**What you need to do:**
Retype each line exactly as it stands, beginning at the first line of the material and finishing with the line that contains "Task: Open La Tri post timestamp 23h".
*** Opening of Data supplied ***
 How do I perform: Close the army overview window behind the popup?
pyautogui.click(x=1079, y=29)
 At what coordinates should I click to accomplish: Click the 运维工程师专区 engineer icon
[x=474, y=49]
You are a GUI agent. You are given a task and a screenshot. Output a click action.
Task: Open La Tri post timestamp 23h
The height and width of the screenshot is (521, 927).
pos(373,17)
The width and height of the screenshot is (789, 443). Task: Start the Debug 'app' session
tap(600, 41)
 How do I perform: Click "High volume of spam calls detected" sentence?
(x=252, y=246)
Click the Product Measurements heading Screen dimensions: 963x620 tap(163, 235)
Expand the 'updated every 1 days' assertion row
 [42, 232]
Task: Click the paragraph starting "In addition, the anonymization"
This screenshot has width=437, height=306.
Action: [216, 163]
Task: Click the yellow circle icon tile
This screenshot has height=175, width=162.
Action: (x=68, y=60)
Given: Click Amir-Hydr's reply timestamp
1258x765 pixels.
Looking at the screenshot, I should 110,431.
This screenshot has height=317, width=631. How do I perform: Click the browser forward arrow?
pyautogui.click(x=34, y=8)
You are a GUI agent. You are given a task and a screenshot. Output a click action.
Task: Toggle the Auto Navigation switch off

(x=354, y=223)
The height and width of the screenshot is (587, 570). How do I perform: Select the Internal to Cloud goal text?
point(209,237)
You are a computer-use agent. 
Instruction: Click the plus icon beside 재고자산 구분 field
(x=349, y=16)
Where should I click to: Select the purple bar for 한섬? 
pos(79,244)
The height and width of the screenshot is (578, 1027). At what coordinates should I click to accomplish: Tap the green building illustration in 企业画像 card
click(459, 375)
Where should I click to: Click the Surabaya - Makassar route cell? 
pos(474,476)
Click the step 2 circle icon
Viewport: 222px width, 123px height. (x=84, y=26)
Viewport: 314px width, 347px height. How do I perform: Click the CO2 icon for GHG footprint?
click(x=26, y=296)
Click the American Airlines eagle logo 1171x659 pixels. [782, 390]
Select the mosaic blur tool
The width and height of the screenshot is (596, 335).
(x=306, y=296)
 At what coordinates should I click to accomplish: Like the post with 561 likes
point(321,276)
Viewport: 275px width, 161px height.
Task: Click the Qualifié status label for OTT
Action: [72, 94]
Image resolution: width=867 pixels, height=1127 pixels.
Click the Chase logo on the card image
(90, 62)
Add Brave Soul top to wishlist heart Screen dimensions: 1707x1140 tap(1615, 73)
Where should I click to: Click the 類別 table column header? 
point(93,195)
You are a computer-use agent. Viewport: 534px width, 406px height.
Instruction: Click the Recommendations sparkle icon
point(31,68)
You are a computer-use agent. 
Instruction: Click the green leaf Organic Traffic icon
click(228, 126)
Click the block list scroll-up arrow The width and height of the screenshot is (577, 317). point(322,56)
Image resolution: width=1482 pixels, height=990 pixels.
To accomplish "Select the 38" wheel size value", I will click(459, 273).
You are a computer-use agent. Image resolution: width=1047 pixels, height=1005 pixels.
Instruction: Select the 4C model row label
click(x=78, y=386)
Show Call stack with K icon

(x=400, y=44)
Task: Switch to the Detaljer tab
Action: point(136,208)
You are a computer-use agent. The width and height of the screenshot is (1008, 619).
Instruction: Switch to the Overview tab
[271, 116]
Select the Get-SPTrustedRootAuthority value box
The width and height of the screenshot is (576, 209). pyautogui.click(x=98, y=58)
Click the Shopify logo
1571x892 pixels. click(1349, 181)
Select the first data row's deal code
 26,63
*** Close of Data supplied ***
**Output below:**
 How do I perform: Close the army overview window behind the popup?
pyautogui.click(x=1079, y=29)
 At what coordinates should I click to accomplish: Click the 运维工程师专区 engineer icon
[x=474, y=49]
You are a GUI agent. You are given a task and a screenshot. Output a click action.
Task: Open La Tri post timestamp 23h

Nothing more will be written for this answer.